About this exercise.
For every record below, repeat the text exactly and pass over any image.

Provided information.
BEGIN

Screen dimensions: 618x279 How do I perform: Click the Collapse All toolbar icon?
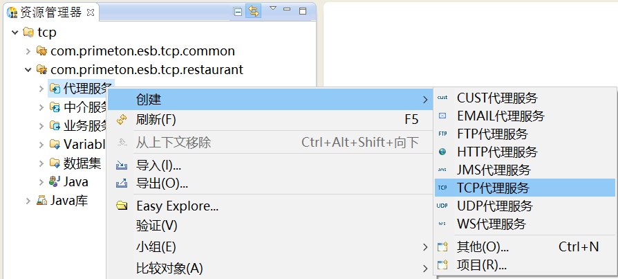pyautogui.click(x=238, y=11)
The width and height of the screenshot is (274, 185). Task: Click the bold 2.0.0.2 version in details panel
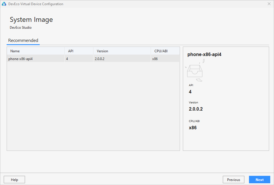point(196,109)
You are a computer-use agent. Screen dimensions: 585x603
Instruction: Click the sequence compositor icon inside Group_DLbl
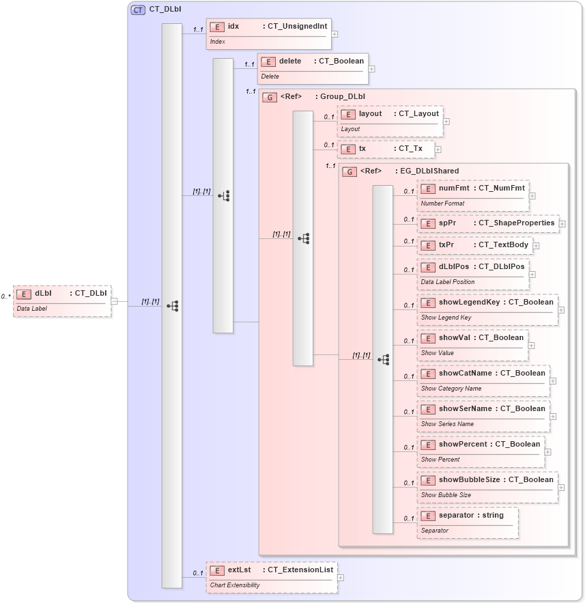point(303,237)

END

Task answer.
Screen dimensions: 618x279 How do I perform: Click the Collapse All toolbar icon?
pyautogui.click(x=238, y=11)
The width and height of the screenshot is (274, 185). Task: Click the bold 2.0.0.2 version in details panel
point(196,109)
You are a computer-use agent. Screen dimensions: 585x603
Instruction: Click the sequence compositor icon inside Group_DLbl
point(303,237)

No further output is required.